start ENTRIES

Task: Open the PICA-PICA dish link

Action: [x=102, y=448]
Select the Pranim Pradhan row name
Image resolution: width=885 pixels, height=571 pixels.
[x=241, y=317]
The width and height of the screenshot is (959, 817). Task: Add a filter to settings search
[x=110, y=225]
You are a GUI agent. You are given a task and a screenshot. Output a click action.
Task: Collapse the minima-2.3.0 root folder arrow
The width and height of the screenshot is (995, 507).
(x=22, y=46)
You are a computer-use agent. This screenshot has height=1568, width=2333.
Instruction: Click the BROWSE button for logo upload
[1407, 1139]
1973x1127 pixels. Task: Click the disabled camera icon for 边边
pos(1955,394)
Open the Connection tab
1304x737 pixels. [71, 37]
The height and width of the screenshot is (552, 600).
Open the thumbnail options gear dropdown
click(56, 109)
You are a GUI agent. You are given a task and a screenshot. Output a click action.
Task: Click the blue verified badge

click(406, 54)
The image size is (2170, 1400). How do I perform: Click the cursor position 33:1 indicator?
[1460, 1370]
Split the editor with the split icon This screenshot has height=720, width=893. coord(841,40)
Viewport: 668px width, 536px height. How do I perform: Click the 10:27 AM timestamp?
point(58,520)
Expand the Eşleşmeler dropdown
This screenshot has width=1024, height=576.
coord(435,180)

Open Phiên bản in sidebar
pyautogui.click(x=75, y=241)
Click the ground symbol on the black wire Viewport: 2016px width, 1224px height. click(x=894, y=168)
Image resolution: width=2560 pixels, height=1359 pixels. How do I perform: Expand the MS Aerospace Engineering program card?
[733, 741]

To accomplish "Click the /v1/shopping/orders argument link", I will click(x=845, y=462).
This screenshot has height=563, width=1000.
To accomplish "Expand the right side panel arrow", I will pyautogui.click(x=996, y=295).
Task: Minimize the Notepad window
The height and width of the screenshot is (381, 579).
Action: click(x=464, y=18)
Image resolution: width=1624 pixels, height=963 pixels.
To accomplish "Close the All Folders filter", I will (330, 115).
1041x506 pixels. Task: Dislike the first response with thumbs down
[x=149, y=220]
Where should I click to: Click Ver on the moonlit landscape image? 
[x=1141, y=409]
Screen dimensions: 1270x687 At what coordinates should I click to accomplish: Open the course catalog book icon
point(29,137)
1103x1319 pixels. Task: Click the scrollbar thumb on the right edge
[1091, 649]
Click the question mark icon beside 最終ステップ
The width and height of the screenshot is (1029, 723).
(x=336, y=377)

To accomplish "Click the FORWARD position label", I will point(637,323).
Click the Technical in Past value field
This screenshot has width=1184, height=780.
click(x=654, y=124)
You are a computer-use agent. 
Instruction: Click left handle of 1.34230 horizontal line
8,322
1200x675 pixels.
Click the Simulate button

end ENTRIES

AIM:
Reproduce the lines from the one holding "Click the question mark icon beside 最終ステップ" through the end of the entries, inclusive, substituting "Run button" for "Simulate button" and leaving all else unchanged.

THE RESPONSE:
Click the question mark icon beside 最終ステップ
The width and height of the screenshot is (1029, 723).
(x=336, y=377)

To accomplish "Click the FORWARD position label", I will point(637,323).
Click the Technical in Past value field
This screenshot has width=1184, height=780.
click(x=654, y=124)
You are a computer-use agent. 
Instruction: Click left handle of 1.34230 horizontal line
8,322
1200x675 pixels.
Click the Run button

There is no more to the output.